To corroborate findings from the Bayesian modeling, separate SaTScan analyses were conducted using the raw postal code level CCHS data classified as binary outcome, with respondents either exhibiting the presence or absence of the behavioural risk factor of interest. The analyses were implemented using the Bernoulli distribution. SaTScan utilizes a spatial scanning window to evaluate whether the number of observations with an outcome was higher than expected via a maximum likelihood estimation . We used an elliptical scanning window, with the maximum spatial cluster size set to 10 % of the population at risk in consideration of the irregular shape of the study area (Additional file 2). A total of 999 Monte Carlo replications were conducted for each analysis.
Description of risk factor distribution and trends
The spatial patterns of interest are those micro areas identified with high risk factor prevalence in excess of the study area average prevalence (i.e. high posterior probabilities), presented on all maps. To determine whether the prevalence of the risk factors exhibited linear trend over time, the models were also fit using CCHS cycle as an integer variable, to test the null hypothesis that the coefficient was not significantly different from zero.
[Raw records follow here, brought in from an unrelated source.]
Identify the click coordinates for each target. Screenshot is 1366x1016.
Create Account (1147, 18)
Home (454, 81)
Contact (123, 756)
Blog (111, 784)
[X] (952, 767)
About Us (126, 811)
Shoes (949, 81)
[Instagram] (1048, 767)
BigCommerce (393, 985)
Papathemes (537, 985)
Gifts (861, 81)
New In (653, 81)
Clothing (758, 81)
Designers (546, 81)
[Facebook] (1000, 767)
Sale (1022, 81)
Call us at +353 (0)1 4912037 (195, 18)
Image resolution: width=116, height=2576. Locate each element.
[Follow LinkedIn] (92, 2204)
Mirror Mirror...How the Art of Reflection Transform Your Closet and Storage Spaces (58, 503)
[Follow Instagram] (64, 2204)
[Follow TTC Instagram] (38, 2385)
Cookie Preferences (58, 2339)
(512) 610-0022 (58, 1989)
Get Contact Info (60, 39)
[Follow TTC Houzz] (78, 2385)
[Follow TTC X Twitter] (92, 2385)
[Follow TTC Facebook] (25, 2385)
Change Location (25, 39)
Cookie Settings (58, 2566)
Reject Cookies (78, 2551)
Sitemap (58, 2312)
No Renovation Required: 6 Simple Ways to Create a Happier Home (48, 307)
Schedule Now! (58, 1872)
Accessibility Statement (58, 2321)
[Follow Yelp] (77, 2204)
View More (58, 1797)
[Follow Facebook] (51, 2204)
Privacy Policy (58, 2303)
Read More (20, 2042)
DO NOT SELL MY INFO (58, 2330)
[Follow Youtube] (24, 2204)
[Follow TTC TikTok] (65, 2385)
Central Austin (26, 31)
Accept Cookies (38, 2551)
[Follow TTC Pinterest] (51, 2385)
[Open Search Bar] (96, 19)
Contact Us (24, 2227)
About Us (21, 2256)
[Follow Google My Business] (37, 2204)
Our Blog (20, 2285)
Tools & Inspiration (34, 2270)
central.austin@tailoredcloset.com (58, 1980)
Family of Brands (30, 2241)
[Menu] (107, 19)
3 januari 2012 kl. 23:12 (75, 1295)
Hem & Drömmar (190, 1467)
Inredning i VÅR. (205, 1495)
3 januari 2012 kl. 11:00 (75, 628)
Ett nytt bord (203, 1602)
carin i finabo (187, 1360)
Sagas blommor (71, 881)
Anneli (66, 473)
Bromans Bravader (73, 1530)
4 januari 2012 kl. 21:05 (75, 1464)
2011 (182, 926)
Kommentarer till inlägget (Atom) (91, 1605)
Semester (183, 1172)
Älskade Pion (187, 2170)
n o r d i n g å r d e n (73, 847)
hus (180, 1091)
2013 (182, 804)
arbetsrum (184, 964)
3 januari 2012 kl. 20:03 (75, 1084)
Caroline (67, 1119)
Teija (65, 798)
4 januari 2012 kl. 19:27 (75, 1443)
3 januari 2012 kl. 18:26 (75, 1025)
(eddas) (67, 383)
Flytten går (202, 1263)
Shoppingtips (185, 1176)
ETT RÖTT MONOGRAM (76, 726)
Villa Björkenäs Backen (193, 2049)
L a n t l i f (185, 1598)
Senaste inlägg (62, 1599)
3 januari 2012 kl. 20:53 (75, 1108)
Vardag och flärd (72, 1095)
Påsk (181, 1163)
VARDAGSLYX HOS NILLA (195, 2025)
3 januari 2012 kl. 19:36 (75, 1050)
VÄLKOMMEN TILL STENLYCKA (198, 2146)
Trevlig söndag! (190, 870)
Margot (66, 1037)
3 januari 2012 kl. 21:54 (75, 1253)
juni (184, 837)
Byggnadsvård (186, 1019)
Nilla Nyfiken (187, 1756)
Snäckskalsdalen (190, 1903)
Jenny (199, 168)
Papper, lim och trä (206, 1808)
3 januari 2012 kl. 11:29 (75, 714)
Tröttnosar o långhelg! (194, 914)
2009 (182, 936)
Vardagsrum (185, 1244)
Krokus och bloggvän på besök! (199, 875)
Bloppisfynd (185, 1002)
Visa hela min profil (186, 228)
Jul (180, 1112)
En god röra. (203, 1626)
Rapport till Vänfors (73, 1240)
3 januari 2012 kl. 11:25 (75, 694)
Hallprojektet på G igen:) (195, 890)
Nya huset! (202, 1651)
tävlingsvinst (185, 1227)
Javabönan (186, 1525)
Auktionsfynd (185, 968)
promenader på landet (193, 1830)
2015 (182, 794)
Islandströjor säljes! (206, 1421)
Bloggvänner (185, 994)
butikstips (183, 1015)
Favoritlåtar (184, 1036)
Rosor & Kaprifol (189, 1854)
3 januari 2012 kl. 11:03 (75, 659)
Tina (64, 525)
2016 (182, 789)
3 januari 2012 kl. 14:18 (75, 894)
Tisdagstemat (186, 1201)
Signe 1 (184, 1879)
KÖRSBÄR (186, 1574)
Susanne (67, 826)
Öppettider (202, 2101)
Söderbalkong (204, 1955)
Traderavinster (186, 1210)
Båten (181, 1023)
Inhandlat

For all statistical tests, alpha was set to 0.05 to minimize the type 1 error rate.
Description of study area and CCHS respondents
Additional file 2 shows the geographical location of the Erie-St. Clair LHIN. Demographic and behavioural characteristics of the CCHS respondents in the region’s three counties (PHUs) are presented in Table 1. Across the five CCHS cycles, the county-level design-based current smoking prevalence ranged from 19.4 to 30.6 % in males, and 16.1 to 25.8 % in females. Excess bodyweight was more common in males, ranging from 52.0 to 67.8 % versus 36.3 to 45.9 % in females. The Moran’s I statistic was positive and significant, indicating spatial autocorrelation of similar values for all risk factors except excess bodyweight among males (Table 1). Additional file 3 displays the micro area Census-derived 2005 median household income by quintile, mapped to the 2006 Census DA boundaries. Areas of lower household income occurred within Chatham, Sarnia and Windsor, but also in some rural areas of Lambton and Chatham-Kent counties. Essex County tended to have rural areas with a higher household income. Income data were not available for 16 micro areas within the study area (Additional file 3).
Micro area risk factor prevalence: accuracy and precision
The Bayesian modeling results were not sensitive to the choice of priors (Additional file 1). Estimate validity is presented in Table 2, which contrasts the design- and model-based post-stratified risk factor prevalence estimates for the Erie-St. Clair LHIN and its counties. Credible intervals are provided for the Bayesian model-based estimates, whereas confidence intervals are provided for the design-based estimates. For current smoking, model-based estimates were within the 95 % confidence intervals of the design-based estimates except male results for Essex County and the Erie-St. Clair region. All model-based estimates for excess bodyweight were within the 95 % confidence intervals of the design-based estimates. DIC values were lower for models that included micro area income (model 2). For current smoking, the DIC values were 92.4 lower for male estimates and 108.6 lower for female estimates; for excess bodyweight, the values were 79.3 and 103.6 lower for the prevalence estimates for males and females, respectively (data not shown).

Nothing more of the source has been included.